Everything is already explained on the GitHub page, and the code is not very complicated. Perhaps, a few watch-outs would be:
Everything is already explained on the GitHub page, and the code is not very complicated. Perhaps, a few watch-outs would be:
- Differentiating between a session cookie and an expiring cookie. A session cookie is only valid until the user closes the web browser. An expiring cookie only gets removed after a specified number of days. Note: the unit of measure for the expires parameter is days.
- The path parameter specifies the accessibility of the cookie. A forward slash means the cookie can be accessed in the entire domain. If you want to limit the accessibility of the cookie to certain pages only, you can specify the relative path of the webpage in this parameter.

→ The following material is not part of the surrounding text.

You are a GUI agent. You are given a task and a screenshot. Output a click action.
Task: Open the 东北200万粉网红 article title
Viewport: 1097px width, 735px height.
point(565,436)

- Make sure that the domain parameter matches the last two tokens of your site's host name; otherwise, the cookie will not be created. If the domain name changes, for instance, when you transfer to another page, a new cookie of the same key will be created.
$.cookie(key, value, {
expires: 1,
path: '/',
domain: 'example.com'
}); - Another thing is that the value is always assumed to be a text type, not a JSON object. I think the value will be automatically boxed to JSON object using $.cookie.json = true as explained on the GitHub page, but I haven't really tried it. I have done the manual way using JSON.stringify and JSON.parse, but I think it is a better approach since there is more flexibility on the setting the value.